Historically speaking, Benny Goodman is also part of a quartet of Jewish American woodwind geniuses with Artie Shaw, Lee Konitz and Stan Getz whose irreplaceable collective imprint upon Swing, Modern and Avant-Garde jazz, the latter referring specifically to Konitz, is everlasting. Bird was good friends with Lee, stoked by his originality; was inspired by the playing of Shaw as mentioned; and was wowed by Getz's style.

Charlie Parker was scheduled to perform as a guest artist with the Lee Konitz Quartet in Boston on a March night in 1955 featuring Ronnie Ball, Jeff Morton and Peter Ind, a supreme alto saxophone jugalbandi engagement continuing through the week. Perplexed and disappointed when Bird didn't appear, Lee only learned days later of the tragic passing of his friend and colleague in New York City, a shock that never really wore off given the high expectations and anticipation. They had previously performed together as featured soloists with the Stan Kenton Orchestra. Dizzy Gillespie, also featured on this tour, said Lee was cutting Bird, the other musicians concurring. Konitz modestly attributed it to knowing the arrangements better, his featured number being Lover Man, while Bird's was My Funny Valentine. Peter Ind heard from New York that Charlie's actual last words were, "I gotta get to the gig."

Charlie Colin, a leading trumpet teacher and brass music publisher whose students included Dizzy Gillespie and Mercer Ellington, had a number of riveting stories about Charlie Parker, including how they once rode on the train from Grand Central out of the city together, Bird playing with flashcards that allowed him to recreate a movie, completely entranced by the effect, exhibiting a childlike enthusiasm, joy and purity also attributed to Wolfgang Amadeus Mozart.

Returning to the opening pairing of Bird, Bach and Benny brings to mind how only roughly half of Johann Sebastian Bach's scores survived, the other half lost forever, and how only a miniscule fraction of the lifelong improvisations of Charlie Parker and Benny Goodman are captured on recordings.

There was a related unforgettable moment when I was part of a small audience of a dozen or so in a private home in San Jose gathered to hear Pandit Jasraj, the leading Hindustani music vocalist of our time, and an improviser second to known in all of Indian classical music and jazz. It was afternoon, and it became evident we would be blessed to hear the revered Raga Bhimpalasi at its correct time assignation. Prior to beginning the performance, the host asked Pandit Jasraj for permission to record the concert. The maestro immediately and firmly said, "No," and this decision seemed to purposely heighten the drama of the moment - Pandit Jasraj always sings directly to God first in his consciousness - knowing his summoning of Bhimpalasi would only exist once in the present if still there among my bountiful memories of him.

Study questions:
- a) In the passage on Charlie Parker, what was Lee Konitz's featured number on the Stan Kenton Orchestra tour?
- b) Using the passage on Charlie Parker, explain how Konitz accounted for the claim that he was cutting Bird on the Stan Kenton tour.
- c) Retype part of the passage on Charlie Parker word for word: begin at the words "Charlie Colin, a" and stop after "captured on recordings.".
The data after this point comes from a different source.

Listed records:
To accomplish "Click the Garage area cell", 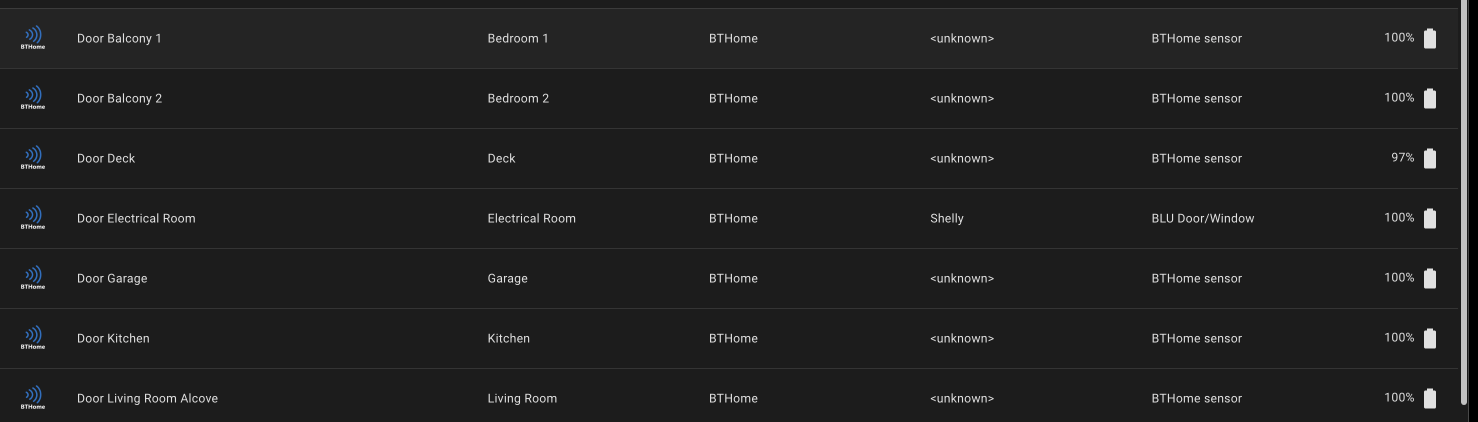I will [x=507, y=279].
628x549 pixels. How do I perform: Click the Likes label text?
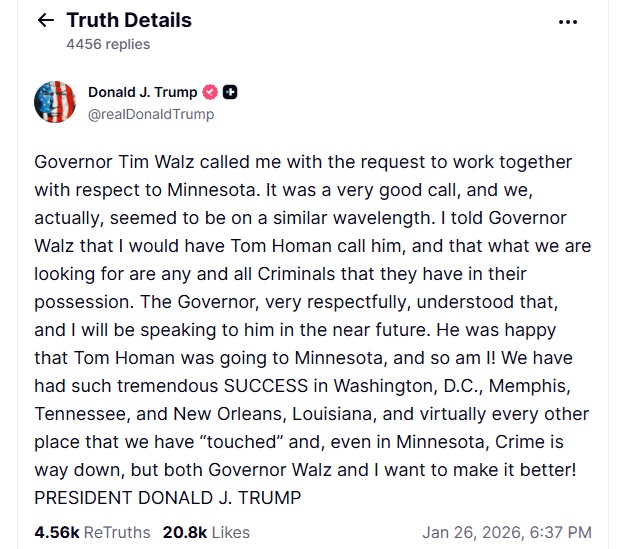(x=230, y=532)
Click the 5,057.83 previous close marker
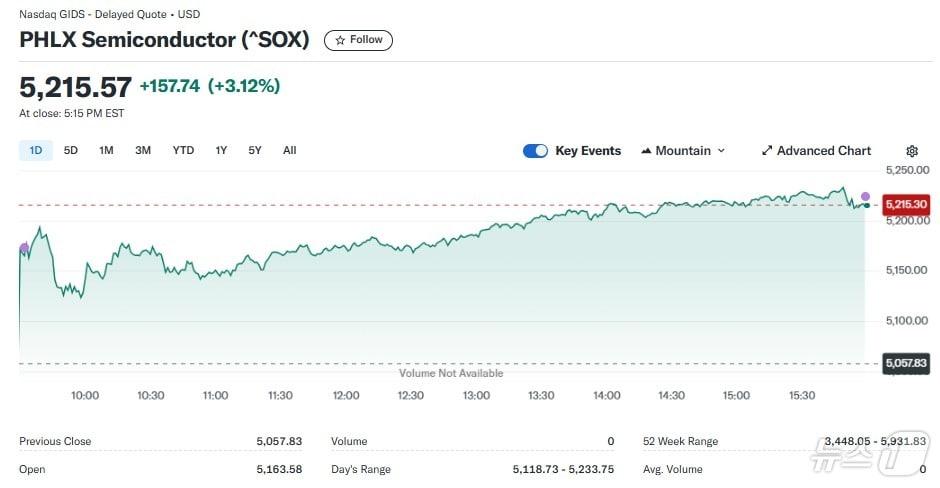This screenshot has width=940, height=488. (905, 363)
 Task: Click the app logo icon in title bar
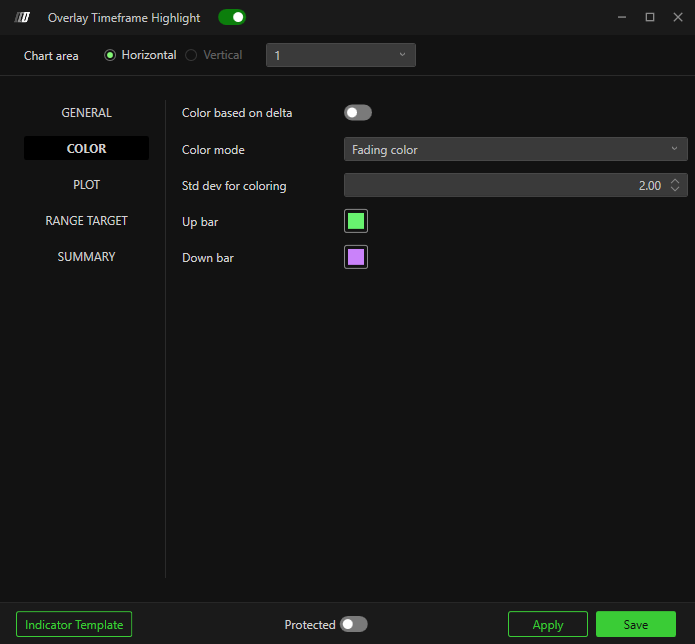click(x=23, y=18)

Replies:
- a) Lover Man.

- b) Dizzy Gillespie said Lee was cutting Bird, and the other musicians agreed. Konitz modestly put this down to knowing the arrangements better.

- c)
Charlie Colin, a leading trumpet teacher and brass music publisher whose students included Dizzy Gillespie and Mercer Ellington, had a number of riveting stories about Charlie Parker, including how they once rode on the train from Grand Central out of the city together, Bird playing with flashcards that allowed him to recreate a movie, completely entranced by the effect, exhibiting a childlike enthusiasm, joy and purity also attributed to Wolfgang Amadeus Mozart.

Returning to the opening pairing of Bird, Bach and Benny brings to mind how only roughly half of Johann Sebastian Bach's scores survived, the other half lost forever, and how only a miniscule fraction of the lifelong improvisations of Charlie Parker and Benny Goodman are captured on recordings.